Het hof overweegt als volgt. In HR 23 februari 2018 (ECLI:NL:HR:2018:270) is geoordeeld dat een (aanspraak op een) ontslagvergoeding die strekt tot vervanging van inkomen uit arbeid dat de echtgenoot bij voortzetting van de dienstbetrekking zou hebben genoten, niet in de gemeenschap valt voor zover deze ziet op de periode na ontbinding van de huwelijksgemeenschap, en dat dit ook geldt indien een ontslagvergoeding die is uitbetaald in de vorm van een bedrag ineens, niet is aangewend voor de aankoop van een stamrechtverzekering, noch is ondergebracht in een stamrecht-BV (zo ook HR 22 februari 2019, ECLI:NL:HR:2019:273).
Kern van het geschil tussen partijen is de vraag of de door M ontvangen ontslagvergoeding strekt tot vervanging van inkomen uit arbeid dat hij bij voortzetting van de dienstbetrekking zou hebben genoten.

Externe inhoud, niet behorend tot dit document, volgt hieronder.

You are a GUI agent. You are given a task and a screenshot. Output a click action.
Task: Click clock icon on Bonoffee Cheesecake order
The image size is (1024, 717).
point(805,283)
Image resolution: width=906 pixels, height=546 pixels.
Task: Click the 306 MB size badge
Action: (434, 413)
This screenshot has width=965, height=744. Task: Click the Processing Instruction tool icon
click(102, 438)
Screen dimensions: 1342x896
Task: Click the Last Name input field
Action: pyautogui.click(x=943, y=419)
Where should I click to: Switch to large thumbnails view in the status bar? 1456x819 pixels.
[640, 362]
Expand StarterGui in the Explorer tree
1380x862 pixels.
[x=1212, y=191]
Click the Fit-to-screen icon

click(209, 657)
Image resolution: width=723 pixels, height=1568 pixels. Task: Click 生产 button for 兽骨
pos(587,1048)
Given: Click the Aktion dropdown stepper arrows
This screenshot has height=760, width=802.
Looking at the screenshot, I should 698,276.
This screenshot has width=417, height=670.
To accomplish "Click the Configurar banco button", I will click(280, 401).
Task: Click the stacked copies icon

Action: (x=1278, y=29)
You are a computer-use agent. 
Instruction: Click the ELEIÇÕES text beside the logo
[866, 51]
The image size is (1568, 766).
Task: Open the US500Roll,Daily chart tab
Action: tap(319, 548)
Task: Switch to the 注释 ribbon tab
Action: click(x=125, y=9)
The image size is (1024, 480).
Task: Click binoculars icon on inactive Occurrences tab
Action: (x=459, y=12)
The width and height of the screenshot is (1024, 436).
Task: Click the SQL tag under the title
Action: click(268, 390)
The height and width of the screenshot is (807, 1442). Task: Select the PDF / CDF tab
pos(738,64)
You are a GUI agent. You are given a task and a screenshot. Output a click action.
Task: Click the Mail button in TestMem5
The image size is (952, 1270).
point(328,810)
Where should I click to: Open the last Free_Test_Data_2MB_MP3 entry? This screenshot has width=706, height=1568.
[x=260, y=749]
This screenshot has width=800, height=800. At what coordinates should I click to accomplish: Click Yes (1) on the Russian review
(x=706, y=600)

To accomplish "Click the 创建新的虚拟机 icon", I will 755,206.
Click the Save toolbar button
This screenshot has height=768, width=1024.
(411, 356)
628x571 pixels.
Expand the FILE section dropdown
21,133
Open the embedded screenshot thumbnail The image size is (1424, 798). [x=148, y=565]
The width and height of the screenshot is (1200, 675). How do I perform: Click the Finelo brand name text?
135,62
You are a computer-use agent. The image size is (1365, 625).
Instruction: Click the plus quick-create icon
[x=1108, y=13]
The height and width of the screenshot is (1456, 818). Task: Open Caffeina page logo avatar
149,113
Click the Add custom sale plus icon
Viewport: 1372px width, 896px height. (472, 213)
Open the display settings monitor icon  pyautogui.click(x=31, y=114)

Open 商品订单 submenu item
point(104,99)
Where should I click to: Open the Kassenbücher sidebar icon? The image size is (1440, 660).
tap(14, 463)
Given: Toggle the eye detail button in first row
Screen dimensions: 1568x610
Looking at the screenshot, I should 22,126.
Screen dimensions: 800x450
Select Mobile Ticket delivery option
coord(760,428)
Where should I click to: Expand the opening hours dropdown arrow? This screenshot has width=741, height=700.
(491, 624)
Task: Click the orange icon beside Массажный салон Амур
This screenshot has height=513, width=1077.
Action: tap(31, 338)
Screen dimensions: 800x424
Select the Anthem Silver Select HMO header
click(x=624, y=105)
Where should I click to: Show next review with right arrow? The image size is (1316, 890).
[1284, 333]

De rechtbank heeft deze vraag terecht en op goede gronden bevestigend beantwoord. Een ontslagvergoeding wordt veelal verstrekt om verlies van arbeidsinkomen – als gevolg van ontslag – te compenseren. In casu laat die strekking zich afleiden uit de vaststellingsovereenkomst en het Sociaal Plan, die in onderlinge samenhang bepalen dat de ontslagvergoeding (‘Beëindigingsvergoeding’) is gemaximeerd tot de inkomensderving tot het einde van de kalendermaand waarin M (‘Werknemer’) de AOW-gerechtigde leeftijd bereikt (artikel 2 van de vaststellingsovereenkomst jo. artikel 4.5 en 2o van het Sociaal Plan). Aan die strekking doet niet af de wijze waarop de ontslagvergoeding later feitelijk is/wordt aangewend, noch het feit dat M al binnen zes maanden een nieuwe baan had.
De stelling van V dat M ook via de meeropbrengst van de woning aanspraak kan maken op zijn ontslagvergoeding, zodat sprake is van een ‘dubbele betaling’, leidt niet tot een ander oordeel. Te meer niet nu ook V meedeelt in een eventuele meeropbrengst van de woning.
De conclusie luidt dat de ontslagvergoeding aan M is verknocht en dus geen deel uitmaakt van de ontbonden gemeenschap. Het hof bekrachtigt de beschikking van de rechtbank.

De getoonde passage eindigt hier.